*Instruction*
From the material below, extract each line that contains the string "screenshot" and copy those lines unchanged.
** start Given data **
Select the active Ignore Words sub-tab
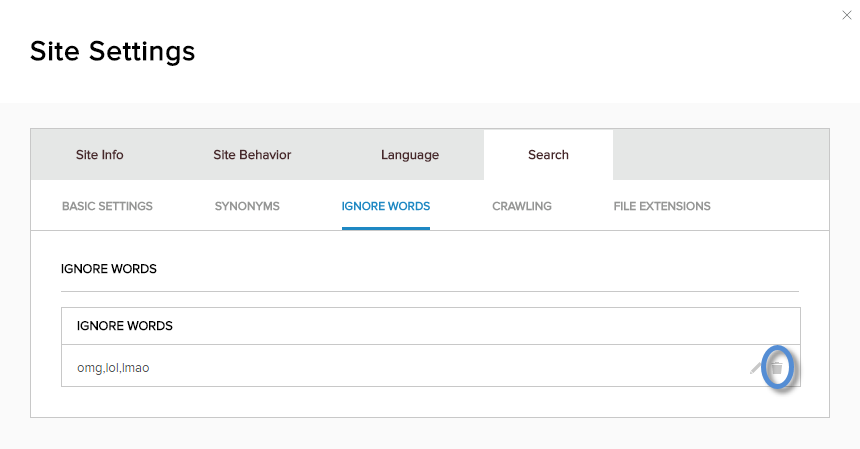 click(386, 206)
** end Given data **
** start Given data **
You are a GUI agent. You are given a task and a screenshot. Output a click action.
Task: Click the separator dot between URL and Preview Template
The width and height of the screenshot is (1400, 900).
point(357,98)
** end Given data **
*Expected answer*
You are a GUI agent. You are given a task and a screenshot. Output a click action.
The width and height of the screenshot is (1400, 900).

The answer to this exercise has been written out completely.